Unraveling the Intricacies of CD73/Adenosine Signaling: The Pulmonary Immune and Stromal Microenvironment in Lung Cancer

Abstract

CD73 and adenosine have gained prominence in lung cancer research. The NT5E gene encodes CD73, known as an ectonucleotidase, which plays a crucial role within tumor cells, with immune-suppressive properties. Beyond cancer, CD73 exerts an influence on cardiac, neural, and renal functions, affecting cardiac, neural, and renal functions. CD73’s significance lies in its production of extracellular adenosine. It is notably expressed across diverse cell types within the immune and stromal lung microenvironment.
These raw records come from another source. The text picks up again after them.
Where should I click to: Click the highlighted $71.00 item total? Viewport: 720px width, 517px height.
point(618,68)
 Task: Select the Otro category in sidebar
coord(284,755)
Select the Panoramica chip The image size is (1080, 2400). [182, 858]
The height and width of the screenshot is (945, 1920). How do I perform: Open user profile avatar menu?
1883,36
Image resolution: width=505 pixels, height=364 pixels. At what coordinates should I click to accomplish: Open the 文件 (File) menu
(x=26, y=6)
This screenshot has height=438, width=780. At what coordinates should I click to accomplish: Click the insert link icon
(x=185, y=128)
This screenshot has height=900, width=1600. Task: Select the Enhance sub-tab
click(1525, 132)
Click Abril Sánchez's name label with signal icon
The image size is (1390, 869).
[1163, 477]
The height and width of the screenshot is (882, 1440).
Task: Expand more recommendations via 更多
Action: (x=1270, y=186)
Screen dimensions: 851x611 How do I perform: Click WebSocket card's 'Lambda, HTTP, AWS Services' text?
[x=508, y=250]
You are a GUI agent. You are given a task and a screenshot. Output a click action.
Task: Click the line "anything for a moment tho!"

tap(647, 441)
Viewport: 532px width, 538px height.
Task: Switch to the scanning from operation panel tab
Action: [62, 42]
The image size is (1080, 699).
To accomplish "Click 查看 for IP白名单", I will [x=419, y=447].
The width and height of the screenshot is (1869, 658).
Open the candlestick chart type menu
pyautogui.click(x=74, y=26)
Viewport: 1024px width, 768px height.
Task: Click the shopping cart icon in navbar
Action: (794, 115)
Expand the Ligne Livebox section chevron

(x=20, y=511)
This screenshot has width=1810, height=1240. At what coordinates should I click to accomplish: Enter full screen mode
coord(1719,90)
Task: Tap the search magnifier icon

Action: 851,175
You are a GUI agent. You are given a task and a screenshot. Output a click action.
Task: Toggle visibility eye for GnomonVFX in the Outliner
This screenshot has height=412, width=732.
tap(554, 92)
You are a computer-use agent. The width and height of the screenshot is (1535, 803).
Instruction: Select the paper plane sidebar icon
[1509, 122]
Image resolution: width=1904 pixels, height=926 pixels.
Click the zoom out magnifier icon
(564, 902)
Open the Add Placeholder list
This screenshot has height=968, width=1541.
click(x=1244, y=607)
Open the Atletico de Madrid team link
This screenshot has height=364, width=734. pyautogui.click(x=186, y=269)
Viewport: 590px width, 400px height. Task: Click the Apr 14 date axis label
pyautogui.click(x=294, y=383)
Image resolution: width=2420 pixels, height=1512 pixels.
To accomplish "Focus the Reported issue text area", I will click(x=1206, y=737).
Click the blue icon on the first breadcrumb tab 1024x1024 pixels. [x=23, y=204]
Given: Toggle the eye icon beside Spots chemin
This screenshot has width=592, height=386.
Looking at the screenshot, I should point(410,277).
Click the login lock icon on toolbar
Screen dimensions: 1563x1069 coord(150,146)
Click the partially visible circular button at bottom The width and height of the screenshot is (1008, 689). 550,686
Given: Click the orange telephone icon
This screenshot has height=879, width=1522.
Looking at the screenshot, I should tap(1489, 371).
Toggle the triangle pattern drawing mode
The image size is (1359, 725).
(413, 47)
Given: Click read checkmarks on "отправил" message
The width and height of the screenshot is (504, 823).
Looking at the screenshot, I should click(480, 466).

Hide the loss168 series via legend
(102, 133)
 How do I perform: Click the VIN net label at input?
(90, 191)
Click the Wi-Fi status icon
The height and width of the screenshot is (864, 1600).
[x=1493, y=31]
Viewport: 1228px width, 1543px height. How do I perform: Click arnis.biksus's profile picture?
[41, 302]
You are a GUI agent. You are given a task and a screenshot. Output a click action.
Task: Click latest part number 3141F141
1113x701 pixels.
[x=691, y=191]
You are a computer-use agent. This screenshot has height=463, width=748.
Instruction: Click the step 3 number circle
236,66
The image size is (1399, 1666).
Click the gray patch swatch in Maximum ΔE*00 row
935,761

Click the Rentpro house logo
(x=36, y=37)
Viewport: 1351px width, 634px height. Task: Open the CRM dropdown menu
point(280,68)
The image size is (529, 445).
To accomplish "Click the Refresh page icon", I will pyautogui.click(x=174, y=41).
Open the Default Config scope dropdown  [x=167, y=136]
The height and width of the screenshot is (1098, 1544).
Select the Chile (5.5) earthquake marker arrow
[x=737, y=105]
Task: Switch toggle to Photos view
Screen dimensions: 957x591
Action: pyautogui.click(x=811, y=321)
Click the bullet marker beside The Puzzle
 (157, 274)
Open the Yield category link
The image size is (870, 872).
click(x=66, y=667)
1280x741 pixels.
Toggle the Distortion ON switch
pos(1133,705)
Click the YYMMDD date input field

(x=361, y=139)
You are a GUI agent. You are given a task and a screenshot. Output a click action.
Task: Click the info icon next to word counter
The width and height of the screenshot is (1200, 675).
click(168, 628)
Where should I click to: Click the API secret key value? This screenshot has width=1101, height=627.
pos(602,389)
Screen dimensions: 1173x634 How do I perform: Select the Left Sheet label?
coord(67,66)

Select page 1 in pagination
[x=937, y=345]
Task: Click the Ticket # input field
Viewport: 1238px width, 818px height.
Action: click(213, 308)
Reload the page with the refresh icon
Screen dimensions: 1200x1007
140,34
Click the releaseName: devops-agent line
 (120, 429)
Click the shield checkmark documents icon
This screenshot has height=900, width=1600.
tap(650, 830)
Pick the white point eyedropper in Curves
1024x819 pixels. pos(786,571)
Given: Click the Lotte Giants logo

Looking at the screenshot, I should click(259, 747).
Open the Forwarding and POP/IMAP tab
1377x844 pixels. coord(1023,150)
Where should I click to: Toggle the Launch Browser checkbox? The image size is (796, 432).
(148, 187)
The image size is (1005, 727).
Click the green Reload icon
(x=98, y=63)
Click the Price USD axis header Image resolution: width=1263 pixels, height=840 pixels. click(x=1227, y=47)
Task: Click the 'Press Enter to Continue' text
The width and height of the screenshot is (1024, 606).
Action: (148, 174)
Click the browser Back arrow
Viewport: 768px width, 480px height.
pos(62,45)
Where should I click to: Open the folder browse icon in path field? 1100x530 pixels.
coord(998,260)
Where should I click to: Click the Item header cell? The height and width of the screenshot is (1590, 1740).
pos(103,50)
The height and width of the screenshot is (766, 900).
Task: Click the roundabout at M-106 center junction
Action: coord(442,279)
CD73 expression amplifies in lung tumors, especially non-small cell lung cancer (NSCLC), often aligned with key oncogenic drivers like mutant EGFR and KRAS. CD73/adenosine pathway seems to be involved in tumoral immunoevasion, hampering the use of the immune checkpoint inhibitor (ICI) and correlating with therapy resistance. Despite the partial success of current ICI therapies, the CD73/adenosine pathway offers promise in enhancing their effectiveness. This comprehensive review explores recent insights into lung cancer’s CD73/adenosine pathway. It explores roles within tumor cells, the lung’s stromal environment, and the immune system. Ranging from pre-clinical models to clinical trials, potential therapies targeting the adenosine pathway for lung cancer treatment are discussed below.